The elevator in her building had an Out of Order sign again. Things in the building were always breaking down. As Dusty approached the stairwell, the girl who lived across the hall from her came out of it. She smiled at Dusty. Dusty tried to smile back, but looked away immediately.
It would be her who would find Dusty’s decomposing corpse.
Dusty folded up her sofa bed and set her laptop on her coffee table to watch downloaded episodes of TV dramas. The characters were her best friends; certainly she knew them better than anyone she knew in real life. She watched their interactions with some envy; they made it look so easy.
At ten-thirty she got ready for bed, then brought her laptop under the covers with her to watch one last video. As usual, she fell asleep bathed in the bluish glow of the computer screen. When she woke up, she was often curled around the laptop, one arm slung tenderly around the keyboard.
On Sunday, Dusty went to church. She didn’t go to confession, but she would pray for the forgiveness for her sins, the greatest one of them being envy. Even in church, she couldn’t escape her powerful jealousy. She couldn’t help but look at all the people with their husbands, boyfriends, children, friends. Only she was on her own. She watched dozing husbands prodded awake by irritated wives, watched two women in the choir sniping at each other between songs. Anyone at all was better off than her.
Dusty prayed for release from her torment. Some of the websites she had looked at called it anxiety a personality disorder, but she thought of it as a test imposed on her by the divine. It wasn’t clear what she would have to do in order to pass.
“The peace of the Lord be with you always,” the priest said, pulling her out of her thoughts.
“And also with you,” the congregation said in near-unison. Dusty mumbled along with them. This was her least favourite part of Mass.
“Now let us offer to one another a sign of peace.” She stood stiffly and looked down, unable to offer anyone her hand but hoping fervently that someone around her would extend theirs. Often this was the only physical contact she had with other people all week.
People around Dusty shook hands. She clutched the edge of the pew, thankful at least that no one was reaching across her. At last, a small hand came into her peripheral vision. She looked gratefully at the little boy who was offering her his hand.
The child’s mother pulled his hand back. “No, sweetie, the lady doesn’t want to shake your hand.” She looked at Dusty. “I’m sorry. He’s too little to know.”
Dusty stared at the woman. Her hands clutched the pew harder than ever. “That’s okay,” she mumbled. Mass resumed, but she had lost her interest in what the priest had to say.
Home again, Dusty picked up the phone.
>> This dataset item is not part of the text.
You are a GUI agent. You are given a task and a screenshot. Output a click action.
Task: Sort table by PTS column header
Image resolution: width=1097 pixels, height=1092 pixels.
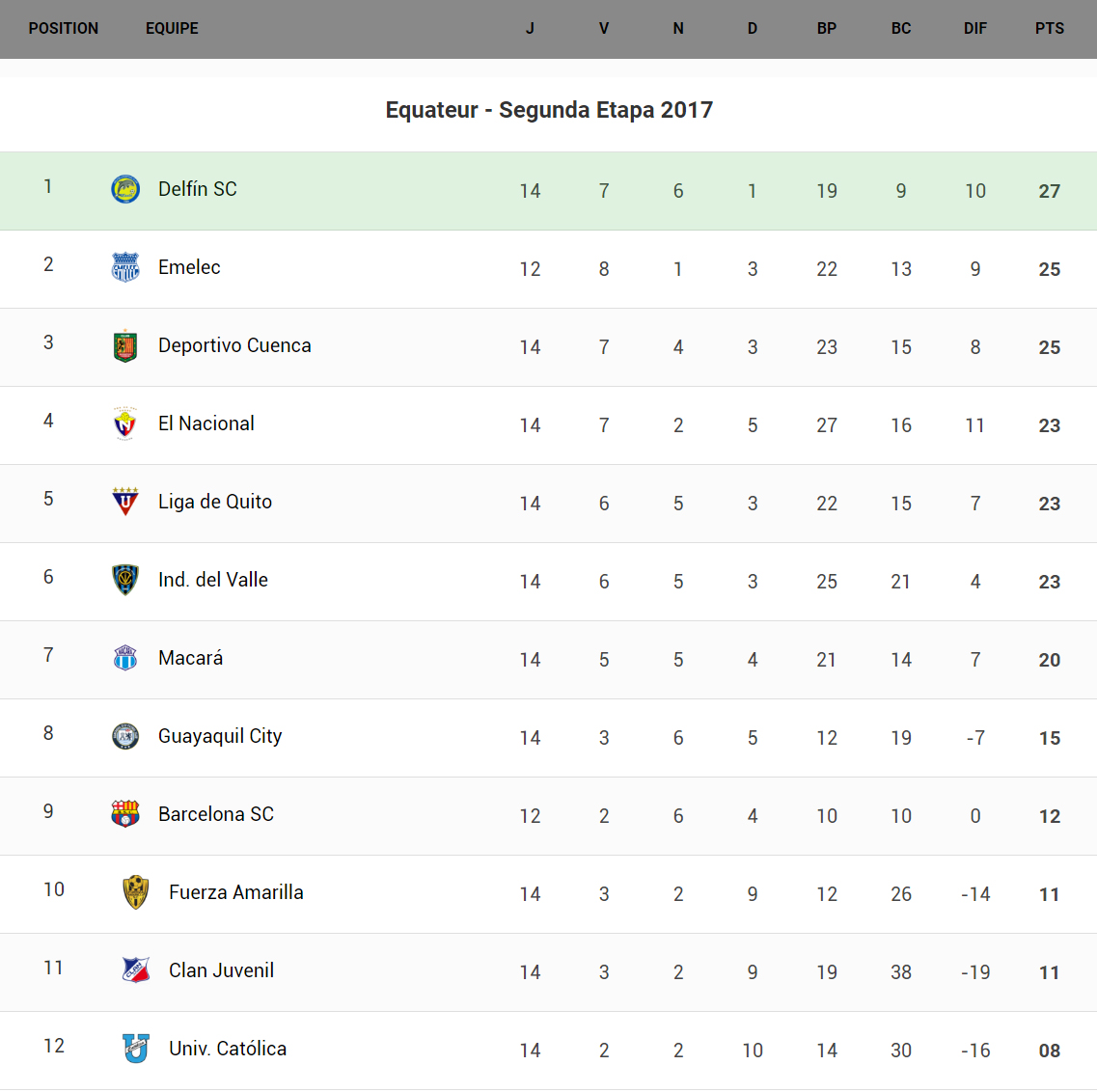click(x=1050, y=29)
This time, she would do it; she wouldn’t lose her nerve again. Something had to change. She stared at the keypad, her heart pounding. Finally she dialled the numbers that she knew by heart, pausing for a long moment before the last one, but finally pressing it too.
“Dr. Reid’s office, how can I help you?” a chipper voice answered.
Dusty hung up.
Her situation came down on her like the bar of a mousetrap. Crushed by the weight, she lay on her bed and cried – alone, facing the wall, where no one could see or hear her; no one could know how much she despaired.
She wondered if there were other people like her all through the building. If you cut off the sides of the high-rise, would you see women and men just like her clutching their pillows, in the fetal position wailing, screaming into their pillows? In every apartment building in every city, a hundred thousand, a million Dustys, sick with the misery of being completely and utterly alone.